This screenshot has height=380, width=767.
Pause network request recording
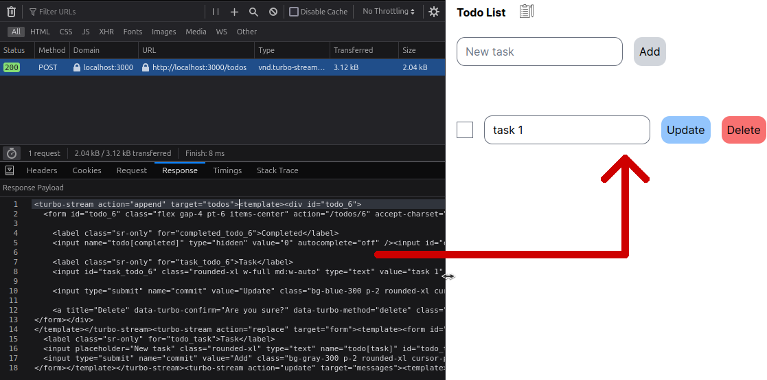(216, 12)
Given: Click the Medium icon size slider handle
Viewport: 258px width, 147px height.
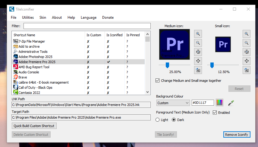Looking at the screenshot, I should pos(167,65).
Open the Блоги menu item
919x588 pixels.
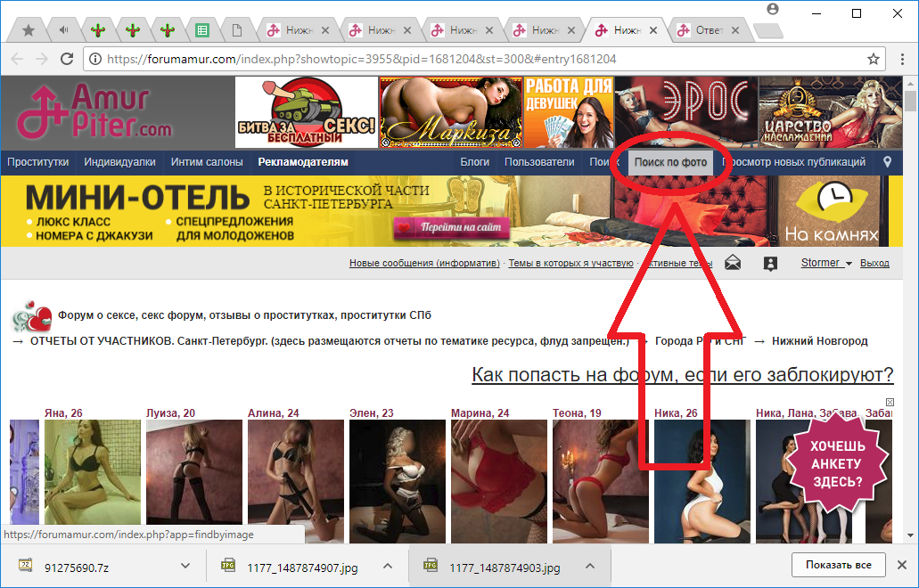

* _ASSIGNMENT_:
From the first line to the last, repeat the records above exactly, leaving out the pictures.

* _RESPONSE_:
This screenshot has height=380, width=767.
Pause network request recording
(216, 12)
Given: Click the Medium icon size slider handle
Viewport: 258px width, 147px height.
Looking at the screenshot, I should pos(167,65).
Open the Блоги menu item
919x588 pixels.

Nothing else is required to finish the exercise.